Native Cinema Showcase
Santa Fe Indian Market, Santa Fe, NM

“A lyrical, haunting account of loss of community and cultural identity...vividly reimagines the fabled towns and rich bottomland from which the North Dakota Indians were evicted by the damming of the Missouri River.”

-Ronnie Scheib, VARIETY

“Deeply personal and made with passion and tenderness, this gem reveals incredible, little known history, past and present, that, amazingly, both breaks your heart and raises your spirits...It’s a documentary every American should see. ”

-Danny Peary, FilmInk


Synopsis of the film
WATERBUSTER

Documentary filmmaker J. Carlos Peinado embarks on a journey of self-discovery to his ancestral homeland in North Dakota. Living on a sailboat in California, he discovers he has become separated from his family home, his community and his American Indian identity. Having traveled through many worlds, far from the Fort Berthold Indian Reservation, the filmmaker realizes he cannot choose the shape of his future until he understands and embraces the shape of his past. Tracing the footsteps of his maternal grandmother Elizabeth back to the reservation he encounters a multi-generational cast of characters. Through interviews with them he begins to understand the proud and resilient nature of his tribe, the Mandan-Hidatsa-Arikara Nation, their contributions to American culture and history, and their deep attachment to the harsh and storied landscape of the northwestern prairie—an attachment that has often come with a heavy price.

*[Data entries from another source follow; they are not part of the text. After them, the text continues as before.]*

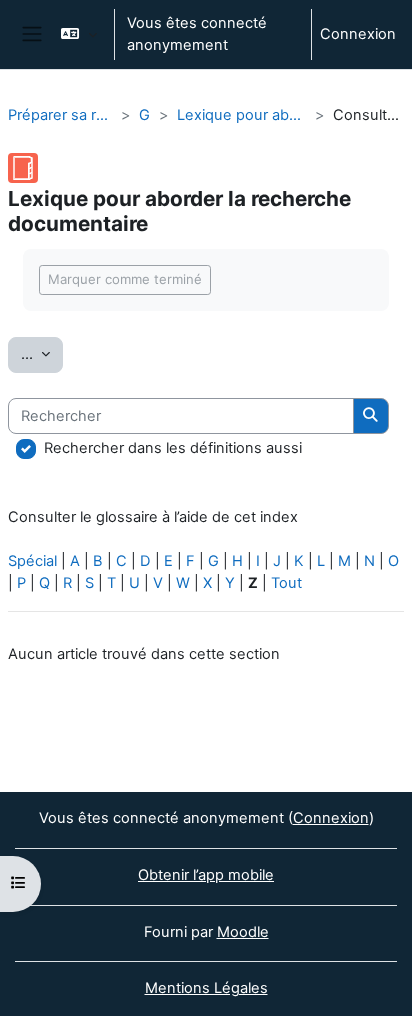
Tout (286, 583)
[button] (78, 34)
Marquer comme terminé (125, 279)
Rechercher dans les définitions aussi (173, 448)
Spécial (32, 561)
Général (145, 115)
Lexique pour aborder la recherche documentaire (242, 115)
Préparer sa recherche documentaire (60, 115)
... (42, 353)
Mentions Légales (206, 988)
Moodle (243, 932)
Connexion (358, 34)
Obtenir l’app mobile (206, 875)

He encounters the mournful optimism of his grandmother’s generation and learns more about the events of the 1940’s and 1950’s that impacted their lives: the building of the Army Corps of Engineers’ Garrison Dam that inundated a 156,000 fertile farming and ranching acres along the reservation’s Missouri River bottomlands, and the attempt by the federal government to eliminate sovereign Indian nations through a policy of termination and relocation.

Throughout, he begins to connect with his family and community, and discovers that irony abounds on the northern plains: the Garrison Dam reservoir—named Lake Sakagawea after the young woman who aided Lewis and Clark’s Corps of Discovery—is drying up. Ultimately this story is a confrontation with identity, a bi-cultural, hybrid identity of Indian and non-Indian, highlighting the universal struggle we all have in 21st century America to find a sense of place, a community and a home.